» Blocco di testo:
_ _ _ _
Posso aggiungere che alla commedia antica di Aristofane manca quello che Pirandello chiamerà, "il sentimento del contrario". “Umorista non è Aristofane ma Socrate (…) Socrate ha il sentimento del contrario; Aristofane ha un sentimento solo, unilaterale”[1]. Sul saggio di Pirandello tornerò più avanti.

 

Intanto cito Pasolini: “Il popolo non è umorista, nel senso che possiamo attribuire all’umorismo degli scrittori del Seicento, di Cervantes, di Dickens, ecc. Il popolo è comico, spiritoso (…) L’umorismo è distacco dalla realtà, atteggiamento contemplativo di fronte alla realtà, e quindi dissociazione tra sé e questa realtà”[2].

 

Vediamo ora una critica contrastiva rispetto ai miei gusti e a quelli di molti tra voi immagino: quella di A. Schopenhauer, il quale denigra la tragedia greca in quanto essa non insegna la rassegnazione, la rinunzia e la negazione della volontà. Sentiamo il filosofo anti - idealista e anti - storicista che Nietzsche, nella terza delle Considerazioni inattuali, quattordici anni dopo la sua morte (1874), esaltò come il solo educatore della nuova Germania.

“Il nostro godimento della tragedia non appartiene al sentimento del bello, ma a quello del sublime; anzi è il più alto grado di quel sentimento. Poiché, come noi alla vista del sublime nella natura ci togliamo dall’interesse della volontà, per mantenerci puramente contemplativi; così nella catastrofe tragica ci rivolgiamo via dalla stessa volontà alla vita. Nella tragedia dunque ci viene presentato il lato terribile della vita, lo strazio dell'umanità, il dominio del caso e dell'errore, la caduta del giusto, il trionfo del malvagio (...) A tale vista noi ci sentiamo spinti a distogliere la nostra volontà dalla vita, a non volerla e a non amarla più (…)
_ _ _ _
» Record in ingresso:

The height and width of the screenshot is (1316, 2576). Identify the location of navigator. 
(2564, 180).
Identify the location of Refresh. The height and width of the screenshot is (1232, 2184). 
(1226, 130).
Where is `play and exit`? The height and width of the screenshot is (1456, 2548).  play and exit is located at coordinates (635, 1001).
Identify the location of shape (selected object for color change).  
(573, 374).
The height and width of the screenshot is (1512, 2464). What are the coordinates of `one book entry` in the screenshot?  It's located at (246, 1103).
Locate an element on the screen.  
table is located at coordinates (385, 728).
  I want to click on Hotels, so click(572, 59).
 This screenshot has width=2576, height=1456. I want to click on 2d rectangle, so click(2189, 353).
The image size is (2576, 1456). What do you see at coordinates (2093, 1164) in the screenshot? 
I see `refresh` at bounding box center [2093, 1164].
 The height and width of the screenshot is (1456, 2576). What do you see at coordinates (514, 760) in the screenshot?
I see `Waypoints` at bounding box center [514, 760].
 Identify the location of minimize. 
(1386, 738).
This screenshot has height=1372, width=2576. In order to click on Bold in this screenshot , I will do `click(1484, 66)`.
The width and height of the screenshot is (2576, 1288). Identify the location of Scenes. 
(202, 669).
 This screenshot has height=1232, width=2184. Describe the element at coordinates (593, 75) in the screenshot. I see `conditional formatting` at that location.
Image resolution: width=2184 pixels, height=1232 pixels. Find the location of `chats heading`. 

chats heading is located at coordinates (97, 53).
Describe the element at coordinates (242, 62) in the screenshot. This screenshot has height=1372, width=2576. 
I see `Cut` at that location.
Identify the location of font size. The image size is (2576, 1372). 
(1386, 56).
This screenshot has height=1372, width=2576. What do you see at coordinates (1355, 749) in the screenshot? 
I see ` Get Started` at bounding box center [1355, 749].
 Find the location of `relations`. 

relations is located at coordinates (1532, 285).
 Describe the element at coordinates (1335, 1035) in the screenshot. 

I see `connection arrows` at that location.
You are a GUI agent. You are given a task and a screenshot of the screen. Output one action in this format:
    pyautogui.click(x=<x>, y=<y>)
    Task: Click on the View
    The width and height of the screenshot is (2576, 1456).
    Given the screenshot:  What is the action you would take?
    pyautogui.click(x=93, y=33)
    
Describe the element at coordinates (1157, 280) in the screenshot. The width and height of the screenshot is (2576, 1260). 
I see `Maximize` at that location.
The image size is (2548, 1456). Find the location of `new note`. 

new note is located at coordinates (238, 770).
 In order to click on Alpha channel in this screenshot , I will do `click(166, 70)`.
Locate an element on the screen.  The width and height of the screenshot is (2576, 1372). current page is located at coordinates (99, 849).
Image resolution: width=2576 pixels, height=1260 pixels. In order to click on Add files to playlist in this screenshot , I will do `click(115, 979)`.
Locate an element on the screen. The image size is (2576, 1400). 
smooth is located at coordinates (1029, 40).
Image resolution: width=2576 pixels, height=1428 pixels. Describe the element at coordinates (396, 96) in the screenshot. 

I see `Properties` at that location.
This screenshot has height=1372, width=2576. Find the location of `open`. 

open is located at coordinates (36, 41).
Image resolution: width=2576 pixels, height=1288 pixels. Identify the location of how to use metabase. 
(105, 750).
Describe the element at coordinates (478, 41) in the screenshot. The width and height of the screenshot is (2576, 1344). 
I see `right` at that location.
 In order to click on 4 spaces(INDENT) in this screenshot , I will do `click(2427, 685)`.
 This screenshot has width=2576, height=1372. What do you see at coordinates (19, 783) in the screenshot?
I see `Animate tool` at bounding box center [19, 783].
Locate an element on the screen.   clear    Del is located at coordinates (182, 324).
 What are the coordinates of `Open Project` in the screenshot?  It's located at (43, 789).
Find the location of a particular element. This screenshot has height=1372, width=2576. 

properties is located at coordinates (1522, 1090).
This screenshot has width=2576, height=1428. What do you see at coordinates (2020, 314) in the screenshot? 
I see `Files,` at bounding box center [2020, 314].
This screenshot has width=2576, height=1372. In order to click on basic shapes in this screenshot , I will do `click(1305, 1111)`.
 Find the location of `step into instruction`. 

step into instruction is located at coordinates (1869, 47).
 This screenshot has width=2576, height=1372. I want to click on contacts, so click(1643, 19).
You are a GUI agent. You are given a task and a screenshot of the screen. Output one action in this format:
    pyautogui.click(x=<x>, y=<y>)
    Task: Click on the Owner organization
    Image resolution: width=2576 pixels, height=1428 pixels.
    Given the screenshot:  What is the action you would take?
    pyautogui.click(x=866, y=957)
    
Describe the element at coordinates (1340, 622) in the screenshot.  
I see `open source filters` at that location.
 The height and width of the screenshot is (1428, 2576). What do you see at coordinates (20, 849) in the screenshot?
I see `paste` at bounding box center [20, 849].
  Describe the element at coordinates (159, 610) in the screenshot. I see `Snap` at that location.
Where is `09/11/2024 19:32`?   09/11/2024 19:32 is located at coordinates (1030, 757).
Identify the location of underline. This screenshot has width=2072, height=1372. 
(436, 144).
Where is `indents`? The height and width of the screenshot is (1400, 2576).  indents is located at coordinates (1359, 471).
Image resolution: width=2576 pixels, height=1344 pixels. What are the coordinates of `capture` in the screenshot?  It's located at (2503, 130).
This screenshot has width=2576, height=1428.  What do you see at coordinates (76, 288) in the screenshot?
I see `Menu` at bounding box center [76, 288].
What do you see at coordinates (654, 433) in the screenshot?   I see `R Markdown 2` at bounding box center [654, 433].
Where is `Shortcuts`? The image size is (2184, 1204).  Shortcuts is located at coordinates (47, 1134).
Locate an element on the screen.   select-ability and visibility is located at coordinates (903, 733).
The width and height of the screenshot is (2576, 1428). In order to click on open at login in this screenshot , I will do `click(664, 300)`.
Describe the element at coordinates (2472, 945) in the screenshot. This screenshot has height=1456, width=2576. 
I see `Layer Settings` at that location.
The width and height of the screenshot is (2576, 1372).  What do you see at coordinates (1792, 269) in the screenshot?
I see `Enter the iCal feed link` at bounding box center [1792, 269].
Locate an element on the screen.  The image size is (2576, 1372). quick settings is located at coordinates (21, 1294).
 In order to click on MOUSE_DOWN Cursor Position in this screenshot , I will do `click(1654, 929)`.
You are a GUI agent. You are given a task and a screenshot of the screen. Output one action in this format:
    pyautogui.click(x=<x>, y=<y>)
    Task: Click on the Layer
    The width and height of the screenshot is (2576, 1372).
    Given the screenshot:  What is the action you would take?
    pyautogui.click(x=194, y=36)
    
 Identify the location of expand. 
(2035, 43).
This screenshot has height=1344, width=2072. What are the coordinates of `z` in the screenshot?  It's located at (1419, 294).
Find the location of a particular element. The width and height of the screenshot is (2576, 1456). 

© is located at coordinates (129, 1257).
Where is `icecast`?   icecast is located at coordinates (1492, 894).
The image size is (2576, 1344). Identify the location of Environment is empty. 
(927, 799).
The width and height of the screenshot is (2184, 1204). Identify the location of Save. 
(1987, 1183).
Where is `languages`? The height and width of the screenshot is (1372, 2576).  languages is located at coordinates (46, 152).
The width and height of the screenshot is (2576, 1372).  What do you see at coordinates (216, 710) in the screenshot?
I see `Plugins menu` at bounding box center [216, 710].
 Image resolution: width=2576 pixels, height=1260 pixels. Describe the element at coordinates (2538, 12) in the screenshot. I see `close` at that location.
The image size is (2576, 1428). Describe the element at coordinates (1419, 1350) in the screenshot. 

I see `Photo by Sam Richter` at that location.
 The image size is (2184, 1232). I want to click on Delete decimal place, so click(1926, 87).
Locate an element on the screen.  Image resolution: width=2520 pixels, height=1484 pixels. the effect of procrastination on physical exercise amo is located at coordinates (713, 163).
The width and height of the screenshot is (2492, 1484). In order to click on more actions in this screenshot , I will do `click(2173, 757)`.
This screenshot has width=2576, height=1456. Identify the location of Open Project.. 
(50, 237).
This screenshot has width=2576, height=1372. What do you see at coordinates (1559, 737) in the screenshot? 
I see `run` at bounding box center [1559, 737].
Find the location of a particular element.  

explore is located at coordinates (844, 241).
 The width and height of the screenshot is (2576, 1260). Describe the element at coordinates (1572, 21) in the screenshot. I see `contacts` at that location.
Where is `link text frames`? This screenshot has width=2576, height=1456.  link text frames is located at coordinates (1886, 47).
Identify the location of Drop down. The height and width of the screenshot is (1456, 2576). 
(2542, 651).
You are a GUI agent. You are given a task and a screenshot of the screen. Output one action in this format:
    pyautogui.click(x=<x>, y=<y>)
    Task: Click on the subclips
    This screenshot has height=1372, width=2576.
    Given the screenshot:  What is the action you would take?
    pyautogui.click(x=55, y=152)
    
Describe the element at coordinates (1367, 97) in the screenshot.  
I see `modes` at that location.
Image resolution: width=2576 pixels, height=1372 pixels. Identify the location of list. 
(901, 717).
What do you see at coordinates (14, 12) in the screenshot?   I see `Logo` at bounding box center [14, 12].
_ _ _ _
» Elenco dei compiti:
• 1. Copia in modo fedele dal testo sull'umorismo e la tragedia tutto ciò che va da "Posso aggiungere che" giù fino a "tornerò più avanti.".
• 2. Ripeti senza alcuna modifica i record, tutto ciò che va dal loro inizio giù fino alla riga che contiene "relations is located", entrambe le estremità incluse, e soltanto queste righe.

» Risposte in ordine:
• 1.
Posso aggiungere che alla commedia antica di Aristofane manca quello che Pirandello chiamerà, "il sentimento del contrario". “Umorista non è Aristofane ma Socrate (…) Socrate ha il sentimento del contrario; Aristofane ha un sentimento solo, unilaterale”[1]. Sul saggio di Pirandello tornerò più avanti.

• 2.
The height and width of the screenshot is (1316, 2576). Identify the location of navigator. 
(2564, 180).
Identify the location of Refresh. The height and width of the screenshot is (1232, 2184). 
(1226, 130).
Where is `play and exit`? The height and width of the screenshot is (1456, 2548).  play and exit is located at coordinates (635, 1001).
Identify the location of shape (selected object for color change).  
(573, 374).
The height and width of the screenshot is (1512, 2464). What are the coordinates of `one book entry` in the screenshot?  It's located at (246, 1103).
Locate an element on the screen.  
table is located at coordinates (385, 728).
  I want to click on Hotels, so click(572, 59).
 This screenshot has width=2576, height=1456. I want to click on 2d rectangle, so click(2189, 353).
The image size is (2576, 1456). What do you see at coordinates (2093, 1164) in the screenshot? 
I see `refresh` at bounding box center [2093, 1164].
 The height and width of the screenshot is (1456, 2576). What do you see at coordinates (514, 760) in the screenshot?
I see `Waypoints` at bounding box center [514, 760].
 Identify the location of minimize. 
(1386, 738).
This screenshot has height=1372, width=2576. In order to click on Bold in this screenshot , I will do `click(1484, 66)`.
The width and height of the screenshot is (2576, 1288). Identify the location of Scenes. 
(202, 669).
 This screenshot has height=1232, width=2184. Describe the element at coordinates (593, 75) in the screenshot. I see `conditional formatting` at that location.
Image resolution: width=2184 pixels, height=1232 pixels. Find the location of `chats heading`. 

chats heading is located at coordinates (97, 53).
Describe the element at coordinates (242, 62) in the screenshot. This screenshot has height=1372, width=2576. 
I see `Cut` at that location.
Identify the location of font size. The image size is (2576, 1372). 
(1386, 56).
This screenshot has height=1372, width=2576. What do you see at coordinates (1355, 749) in the screenshot? 
I see ` Get Started` at bounding box center [1355, 749].
 Find the location of `relations`. 

relations is located at coordinates (1532, 285).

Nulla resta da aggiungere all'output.